*** Block opens ***
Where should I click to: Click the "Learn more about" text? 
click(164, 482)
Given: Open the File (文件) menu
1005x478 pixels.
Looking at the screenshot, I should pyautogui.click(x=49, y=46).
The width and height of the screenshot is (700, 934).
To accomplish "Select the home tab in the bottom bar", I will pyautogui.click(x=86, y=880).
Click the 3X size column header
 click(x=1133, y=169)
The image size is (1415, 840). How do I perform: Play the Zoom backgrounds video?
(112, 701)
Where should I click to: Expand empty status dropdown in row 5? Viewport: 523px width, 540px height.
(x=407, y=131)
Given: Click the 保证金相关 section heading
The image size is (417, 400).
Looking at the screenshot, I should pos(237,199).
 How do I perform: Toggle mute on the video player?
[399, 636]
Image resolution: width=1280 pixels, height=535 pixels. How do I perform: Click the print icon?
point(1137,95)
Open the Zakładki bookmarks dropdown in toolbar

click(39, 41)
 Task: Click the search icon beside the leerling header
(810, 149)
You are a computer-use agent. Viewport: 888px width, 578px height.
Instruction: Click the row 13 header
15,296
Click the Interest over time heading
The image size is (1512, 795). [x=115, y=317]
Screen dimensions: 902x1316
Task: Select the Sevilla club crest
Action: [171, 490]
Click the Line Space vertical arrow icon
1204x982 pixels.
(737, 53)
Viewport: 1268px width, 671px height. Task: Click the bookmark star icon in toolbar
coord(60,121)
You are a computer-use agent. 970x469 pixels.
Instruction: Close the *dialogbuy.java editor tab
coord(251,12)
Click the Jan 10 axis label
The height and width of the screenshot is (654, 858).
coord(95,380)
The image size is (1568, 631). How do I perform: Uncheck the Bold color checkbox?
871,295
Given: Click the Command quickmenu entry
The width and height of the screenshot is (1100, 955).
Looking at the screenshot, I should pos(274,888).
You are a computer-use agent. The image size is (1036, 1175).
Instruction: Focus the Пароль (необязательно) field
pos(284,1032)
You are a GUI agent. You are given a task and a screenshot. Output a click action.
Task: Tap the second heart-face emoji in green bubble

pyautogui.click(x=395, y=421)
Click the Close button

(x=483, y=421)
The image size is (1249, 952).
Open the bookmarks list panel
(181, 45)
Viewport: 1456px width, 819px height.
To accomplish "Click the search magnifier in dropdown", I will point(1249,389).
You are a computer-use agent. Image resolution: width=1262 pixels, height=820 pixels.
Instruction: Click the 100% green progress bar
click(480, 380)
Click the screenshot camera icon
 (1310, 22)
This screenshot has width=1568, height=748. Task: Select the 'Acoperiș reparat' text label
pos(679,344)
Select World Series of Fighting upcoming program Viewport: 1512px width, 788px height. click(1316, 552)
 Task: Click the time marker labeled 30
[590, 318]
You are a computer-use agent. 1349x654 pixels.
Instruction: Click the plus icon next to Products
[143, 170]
*** Block closes ***
__Work request__
All of the records should be transcribed exactly, with nothing left out.

__Exercise result__
Where should I click to: Click the "Learn more about" text? 
click(164, 482)
Given: Open the File (文件) menu
1005x478 pixels.
Looking at the screenshot, I should pyautogui.click(x=49, y=46).
The width and height of the screenshot is (700, 934).
To accomplish "Select the home tab in the bottom bar", I will pyautogui.click(x=86, y=880).
Click the 3X size column header
 click(x=1133, y=169)
The image size is (1415, 840). How do I perform: Play the Zoom backgrounds video?
(112, 701)
Where should I click to: Expand empty status dropdown in row 5? Viewport: 523px width, 540px height.
(x=407, y=131)
Given: Click the 保证金相关 section heading
The image size is (417, 400).
Looking at the screenshot, I should pos(237,199).
 How do I perform: Toggle mute on the video player?
[399, 636]
Image resolution: width=1280 pixels, height=535 pixels. How do I perform: Click the print icon?
point(1137,95)
Open the Zakładki bookmarks dropdown in toolbar

click(39, 41)
 Task: Click the search icon beside the leerling header
(810, 149)
You are a computer-use agent. Viewport: 888px width, 578px height.
Instruction: Click the row 13 header
15,296
Click the Interest over time heading
The image size is (1512, 795). [x=115, y=317]
Screen dimensions: 902x1316
Task: Select the Sevilla club crest
Action: [171, 490]
Click the Line Space vertical arrow icon
1204x982 pixels.
(737, 53)
Viewport: 1268px width, 671px height. Task: Click the bookmark star icon in toolbar
coord(60,121)
You are a computer-use agent. 970x469 pixels.
Instruction: Close the *dialogbuy.java editor tab
coord(251,12)
Click the Jan 10 axis label
The height and width of the screenshot is (654, 858).
coord(95,380)
The image size is (1568, 631). How do I perform: Uncheck the Bold color checkbox?
871,295
Given: Click the Command quickmenu entry
The width and height of the screenshot is (1100, 955).
Looking at the screenshot, I should pos(274,888).
You are a computer-use agent. The image size is (1036, 1175).
Instruction: Focus the Пароль (необязательно) field
pos(284,1032)
You are a GUI agent. You are given a task and a screenshot. Output a click action.
Task: Tap the second heart-face emoji in green bubble

pyautogui.click(x=395, y=421)
Click the Close button

(x=483, y=421)
The image size is (1249, 952).
Open the bookmarks list panel
(181, 45)
Viewport: 1456px width, 819px height.
To accomplish "Click the search magnifier in dropdown", I will point(1249,389).
You are a computer-use agent. Image resolution: width=1262 pixels, height=820 pixels.
Instruction: Click the 100% green progress bar
click(480, 380)
Click the screenshot camera icon
 (1310, 22)
This screenshot has width=1568, height=748. Task: Select the 'Acoperiș reparat' text label
pos(679,344)
Select World Series of Fighting upcoming program Viewport: 1512px width, 788px height. click(1316, 552)
 Task: Click the time marker labeled 30
[590, 318]
You are a computer-use agent. 1349x654 pixels.
Instruction: Click the plus icon next to Products
[143, 170]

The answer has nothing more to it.